Another warning comes from veteran psychic researcher Martin Ebon in an article in Psychic magazine. He also admits that in the psychic world “there is much darkness and greed” and likens participation to a game of Russian roulette: “A game in which the element of danger is ever present and must be acknowledged.” He lists representative case histories of the hazards, e.g.: 1) suicide (justified by the desire to experience the “wonders of the other world”); 2) the destruction of families through adulterous liaisons or divorce among those who accept a belief in reincarnation (these were justified because psychic revelations indicated the new partner was one’s “soul mate” in a previous lifetime and hence the perfect “karmic partner” for this life), 3) major financial loss through the deception of fraudulent mediums, (justified by vital instructions from the “other side”); 4) serious mental illness from various causes; and 5) bogus exorcists who financially prey on the gullible for “deliverance.”
Indeed, it is just such themes as these that are common among occult practitioners: death, immorality, financial loss or ruin, emotional illness, and fraud. Ebon proceeds to point out that for every case that comes to light, “dozens remain submerged, unrecognized, suppressed or ignored.”
Matters become more complex when we consider the assessment of Raymond Van Over of New York University, former editor of the International Journal of Parapsychology:
- My personal observations (which span over twenty years in studying the occult and meeting people with varying degrees of interest in it) bear out the conviction that unstable personalities dominate the occult population.
He concludes that the occult world:
- … is a world where few stabilizing or discriminating personalities function as a counter example.
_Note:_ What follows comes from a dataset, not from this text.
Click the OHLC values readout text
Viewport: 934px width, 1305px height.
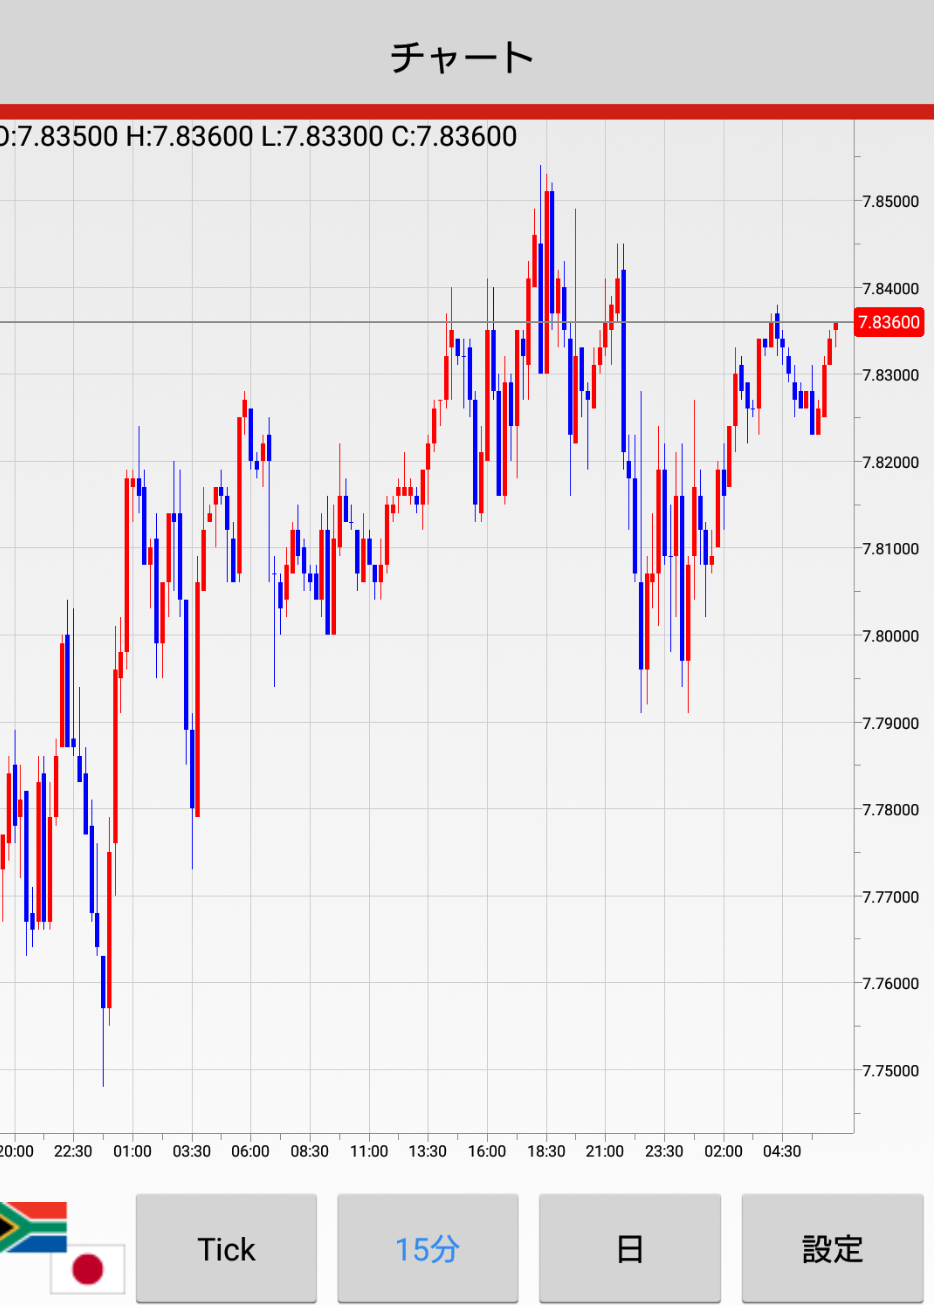(258, 137)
It provides fertile ground upon which neurotic and dangerously unstable personalities can flourish unquestioned.
Other authorities agree that occultism tends to attract the less-than-psychologically-healthful:
- So many stupid, wicked, irresponsible, and other inadequate people are attracted to Magic for the wrong reasons that it is scarcely surprising that their mismanagement of it is apt to make a very bad impression upon un-Magically minded people.
But are occult tragedies adequately explained by recourse to “unstable personalities,” or is this wishful thinking? While it is certainly true the occult draws unstable individuals, we suggest it is more often true that occult activity is the breeding ground producing such personalities in the first place. Those who view occult practices as high forms of spirituality will naturally view the human wreckage they see as resulting from some other cause, such as from previously unstable personalities who were simply unable to successfully integrate occult experiences properly. But to argue that the problem is not with psychic activity per se, but with the ignorance or defective personality of the practitioner, is ultimately to ignore the reality of what occult practice involves: spiritual warfare with demons and the corresponding possibility of God’s judgment.
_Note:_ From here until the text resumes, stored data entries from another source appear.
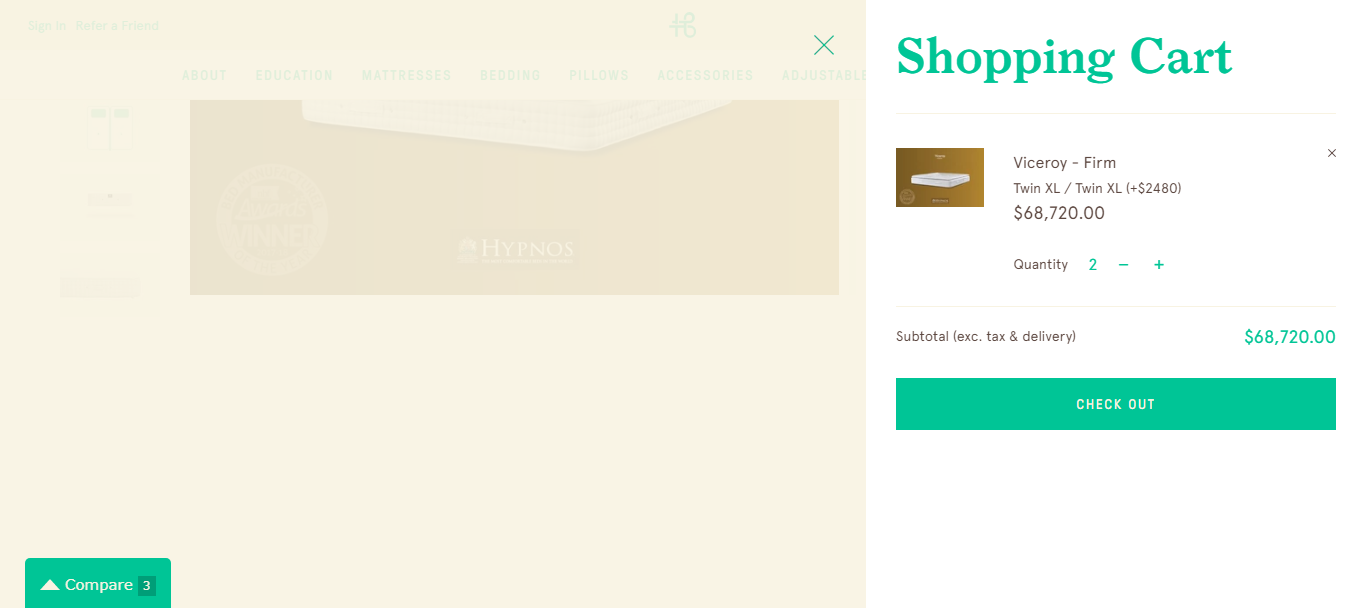Click the site logo at top
The width and height of the screenshot is (1366, 608).
(683, 25)
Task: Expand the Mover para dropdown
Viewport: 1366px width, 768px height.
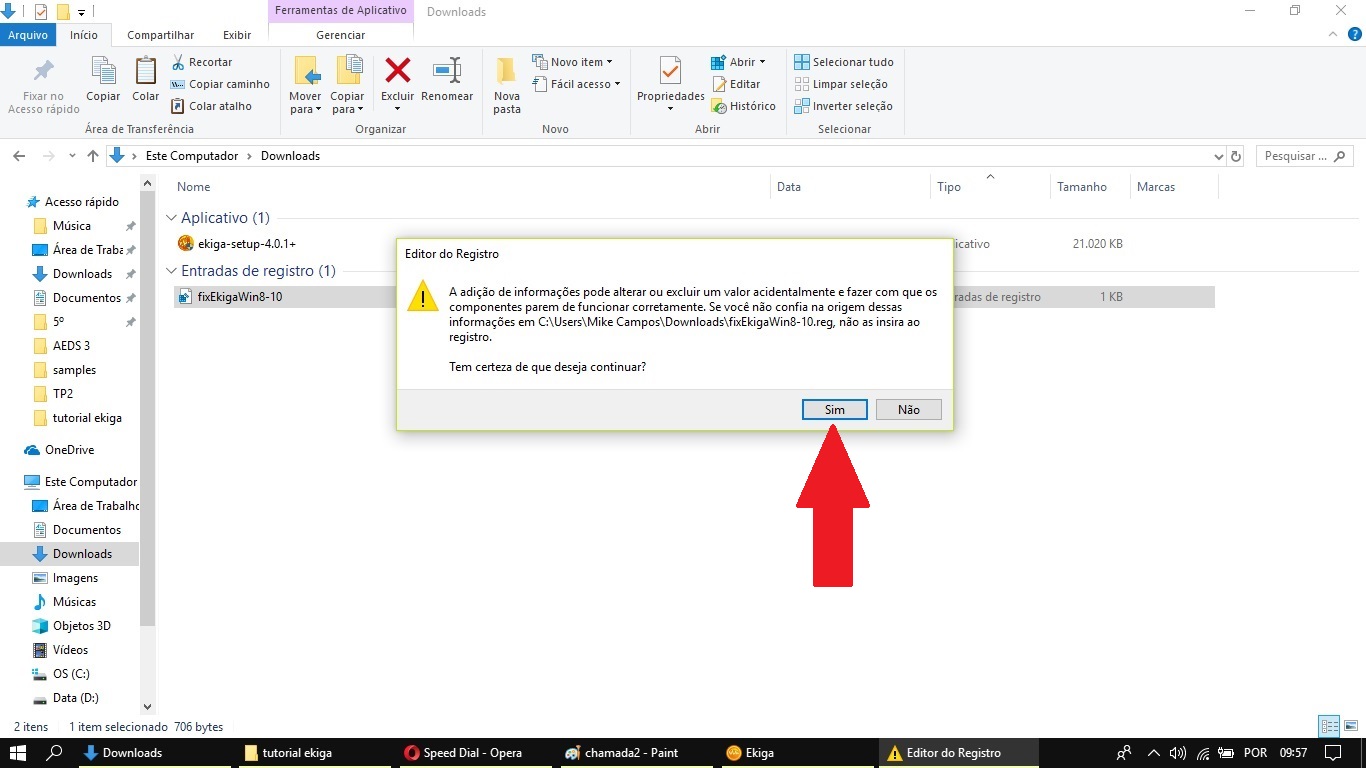Action: click(x=305, y=109)
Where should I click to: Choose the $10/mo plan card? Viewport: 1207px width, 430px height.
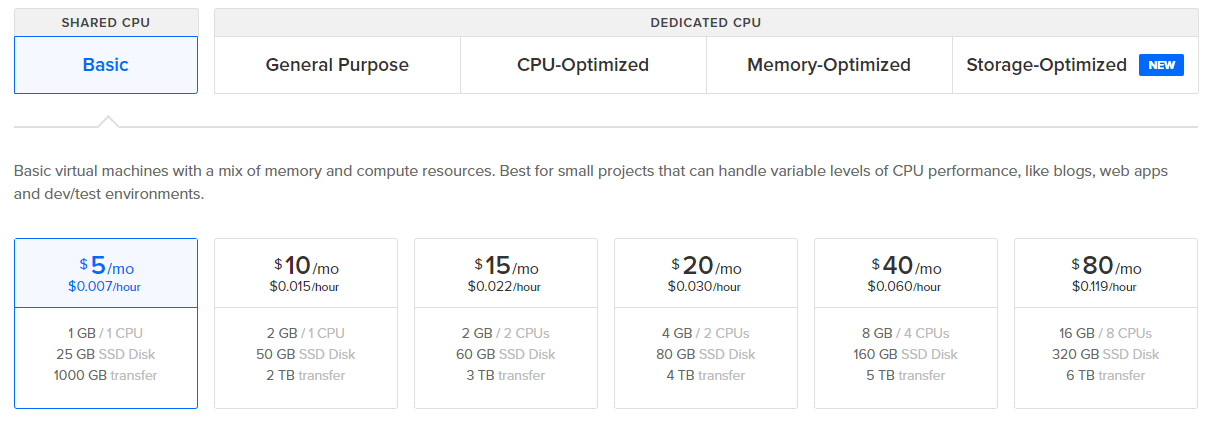306,323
In addition, we must ask another question. How many of these unstable personalities resulted from prior causes related to occultism? What of a family history of occult involvement that resulted in a person’s mental instability before he or she began occult practice? For example, Dr. Koch lists scores of examples where children of occult practitioners have suffered emotionally even though they were not directly involved in such practices themselves. “It is actually quite usual for such a marriage [of occultists] to produce children who are severely oppressed.”
Again, no one denies that some occultists have pre-existing emotional problems and were attracted to the occult by the hope of personal power and security. But in light of scriptural warnings, it is wrong to say that psychic activity is safe for stable people and harmful only for the unstable.
Consider another example of how occultists think they can engage in their practices safely. Paul Beard was president of the College for Psychic Studies in London. In “How to Guard Against Possession” he asserts that spirit contact is permissible and even desirable, as long as you contact the right spirits. But he also notes the presence of certain spirits who attempt to “break down the personality [they are] obsessing in order to reduce it to neurosis or even possible suicide.” This pattern of spirit obsession “is virtually universal and has been observed by the victims of such influences, as well as by psychic researchers and spiritualists in many parts of the world.”
How can we identify these harmful spirits in order to avoid them? Presumably, we can do so by knowing the kinds of arguments they are likely to give:
- Quite a number of people who are well aware in theory of the dangers of automatic writing nevertheless allow themselves to become obsessed, because they are insufficiently alert to see through and resist the types of argument which the influence [the spirit] will use in order to retain contact with them.
But what if the spirits are more clever than we are? What if they know enough about us to use arguments they know will be effective? What if they first establish trust and then have what seem to be perfectly valid explanations for problems that arise?
Further, how can we tell when a spirit is lying to us? Who can determine the motives of a spirit they know nothing about? If the spirit’s real intent is to hide its true nature and purpose, what protection is there against it?
For example, as a skeptic experimenting with a Ouija board, Alan Vaughan descended into what he termed “a pit of horror” where the “gates of hell opened.” He experienced “the most abject terror” and suffered what he called “the awful consequences” of spirit possession. Yet after it was all over, he went on to teach classes in psychic development!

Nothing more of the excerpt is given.